Il pilone Andrea Lo Cicero ha prolungato il suo contratto con la squadra del Racing Paris. Il 36enne, che mira a raggiungere le 100 presenze in Nazionale, resterà ancora due anni nel club francese. CARRIERA La prima esperienza con la Nazionale risale al 1999, quando Andrea è convocato dal binomio Coste-Mascioletti per giocare la RWC ’99 con la nazionale maggiore. In Gran Bretagna Andrea non è impiegato in nessuna partita, rimanendo a disposizione. Per il Sei Nazioni 2000 Brad Johnstone lo vuole in squadra dandogli la possibilità di giocare contro l’Inghilterra.

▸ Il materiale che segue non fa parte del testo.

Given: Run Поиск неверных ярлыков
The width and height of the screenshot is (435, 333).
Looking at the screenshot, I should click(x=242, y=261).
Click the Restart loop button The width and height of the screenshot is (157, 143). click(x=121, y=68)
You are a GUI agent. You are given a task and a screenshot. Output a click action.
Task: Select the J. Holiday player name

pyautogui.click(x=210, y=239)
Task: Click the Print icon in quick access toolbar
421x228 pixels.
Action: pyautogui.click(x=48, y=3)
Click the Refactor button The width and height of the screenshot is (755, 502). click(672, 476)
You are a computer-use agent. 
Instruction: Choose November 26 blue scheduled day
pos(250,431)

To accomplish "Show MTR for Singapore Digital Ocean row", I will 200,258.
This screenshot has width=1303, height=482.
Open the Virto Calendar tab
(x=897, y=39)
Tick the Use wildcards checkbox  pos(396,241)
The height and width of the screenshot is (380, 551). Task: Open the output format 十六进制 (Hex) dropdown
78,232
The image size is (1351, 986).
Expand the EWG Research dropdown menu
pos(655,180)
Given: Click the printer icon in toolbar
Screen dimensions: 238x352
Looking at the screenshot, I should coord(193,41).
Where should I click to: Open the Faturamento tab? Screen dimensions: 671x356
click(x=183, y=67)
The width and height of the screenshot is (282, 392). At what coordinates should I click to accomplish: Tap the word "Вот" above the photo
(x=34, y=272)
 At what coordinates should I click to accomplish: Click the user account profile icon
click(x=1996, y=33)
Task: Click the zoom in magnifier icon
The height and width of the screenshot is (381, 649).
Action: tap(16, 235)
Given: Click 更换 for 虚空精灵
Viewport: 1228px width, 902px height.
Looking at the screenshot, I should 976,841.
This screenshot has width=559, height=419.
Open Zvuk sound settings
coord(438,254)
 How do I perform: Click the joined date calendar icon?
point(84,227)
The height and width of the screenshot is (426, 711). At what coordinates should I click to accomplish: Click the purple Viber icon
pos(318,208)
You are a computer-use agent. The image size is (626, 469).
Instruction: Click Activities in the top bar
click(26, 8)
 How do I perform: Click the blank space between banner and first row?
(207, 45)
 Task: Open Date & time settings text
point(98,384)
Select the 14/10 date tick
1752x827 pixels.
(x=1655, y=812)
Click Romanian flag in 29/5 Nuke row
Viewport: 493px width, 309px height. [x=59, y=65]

Rimane titolare per tutto il Torneo. Quell’estate la Nazionale parte per il tour estivo nel Sud Pacifico. In quell’occasione Andrea ha modo di constatare quanto quelle isole fossero ospitali verso la Nazionale Azzurra. Da quel momento la squadra inizia la sua trasformazione con l’introduzione di elementi nuovi e la conferma di altri che diverranno i veterani di oggi. A novembre di quell’anno è convocato per affrontare gli All Blacks a Genova in occasione del tour estivo della squadra neozelandese. In quella partita Andrea segna una meta che tuttora è riportata dalle cronache sportive. Non sarà neanche l’ultima, infatti, avrà modo di colpire gli All Blacks anche in occasione della sua convocazione con l’onorevole maglia dei Barbarians (mitico Club ad inviti) nel dicembre del 2004. Nei successivi Tornei delle Sei Nazioni (2001-2002-2003-2004-2005) Andrea è regolarmente impiegato dal c.t. John Kirwan il quale gli dimostra una profonda fiducia nel suo operato. In quegli anni le capacità tecniche d’Andrea trovano un’ulteriore conferma essendo inserito più volte, dalla stampa straniera, nel quindici ideale d’Europa. In vista dei mondiali 2003 che si tengono in Australia in ottobre e novembre, Andrea si trasferisce con la squadra a Nevegal, per affrontare una dura preparazione atletica sotto la supervisione di Pascal Valentini. La RWC ’03 si rivela un grosso successo per Kirwan che, anche grazie alle sue scelte tattiche pesantemente criticate dagli addetti ai lavori, conduce la Nazionale Azzurra verso risultati mai ottenuti prima in una Coppa del Mondo.